───── GIVEN ENTRIES
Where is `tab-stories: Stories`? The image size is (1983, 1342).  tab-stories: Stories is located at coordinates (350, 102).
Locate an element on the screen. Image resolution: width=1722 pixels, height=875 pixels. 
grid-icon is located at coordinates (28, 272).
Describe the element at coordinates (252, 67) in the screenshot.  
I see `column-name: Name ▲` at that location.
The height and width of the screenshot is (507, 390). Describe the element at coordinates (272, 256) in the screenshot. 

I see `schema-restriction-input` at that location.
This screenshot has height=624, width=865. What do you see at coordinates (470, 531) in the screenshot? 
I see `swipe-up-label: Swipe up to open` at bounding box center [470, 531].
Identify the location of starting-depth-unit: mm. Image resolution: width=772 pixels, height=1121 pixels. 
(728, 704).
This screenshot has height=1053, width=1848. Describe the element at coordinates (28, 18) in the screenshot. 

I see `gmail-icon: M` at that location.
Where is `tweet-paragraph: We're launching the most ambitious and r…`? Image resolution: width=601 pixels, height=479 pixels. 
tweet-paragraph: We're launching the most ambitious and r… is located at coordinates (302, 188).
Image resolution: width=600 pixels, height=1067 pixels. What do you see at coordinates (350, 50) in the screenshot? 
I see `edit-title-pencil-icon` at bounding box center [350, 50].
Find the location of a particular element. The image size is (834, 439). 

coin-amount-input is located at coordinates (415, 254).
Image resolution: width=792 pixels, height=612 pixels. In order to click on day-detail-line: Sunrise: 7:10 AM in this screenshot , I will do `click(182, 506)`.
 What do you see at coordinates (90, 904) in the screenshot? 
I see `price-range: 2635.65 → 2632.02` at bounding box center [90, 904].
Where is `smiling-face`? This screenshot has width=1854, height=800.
──────────
• **EXERCISE**: Rewrite all the rows above, substituting "Name the element" for every occurrence of "Describe the element" and leaving everything else untouched.

• **EXERCISE RESPONSE**:
Where is `tab-stories: Stories`? The image size is (1983, 1342).  tab-stories: Stories is located at coordinates (350, 102).
Locate an element on the screen. Image resolution: width=1722 pixels, height=875 pixels. 
grid-icon is located at coordinates (28, 272).
Name the element at coordinates (252, 67) in the screenshot.  
I see `column-name: Name ▲` at that location.
The height and width of the screenshot is (507, 390). Name the element at coordinates (272, 256) in the screenshot. 

I see `schema-restriction-input` at that location.
This screenshot has height=624, width=865. What do you see at coordinates (470, 531) in the screenshot? 
I see `swipe-up-label: Swipe up to open` at bounding box center [470, 531].
Identify the location of starting-depth-unit: mm. Image resolution: width=772 pixels, height=1121 pixels. 
(728, 704).
This screenshot has height=1053, width=1848. Name the element at coordinates (28, 18) in the screenshot. 

I see `gmail-icon: M` at that location.
Where is `tweet-paragraph: We're launching the most ambitious and r…`? Image resolution: width=601 pixels, height=479 pixels. 
tweet-paragraph: We're launching the most ambitious and r… is located at coordinates (302, 188).
Image resolution: width=600 pixels, height=1067 pixels. What do you see at coordinates (350, 50) in the screenshot? 
I see `edit-title-pencil-icon` at bounding box center [350, 50].
Find the location of a particular element. The image size is (834, 439). 

coin-amount-input is located at coordinates (415, 254).
Image resolution: width=792 pixels, height=612 pixels. In order to click on day-detail-line: Sunrise: 7:10 AM in this screenshot , I will do `click(182, 506)`.
 What do you see at coordinates (90, 904) in the screenshot? 
I see `price-range: 2635.65 → 2632.02` at bounding box center [90, 904].
Where is `smiling-face`? This screenshot has width=1854, height=800.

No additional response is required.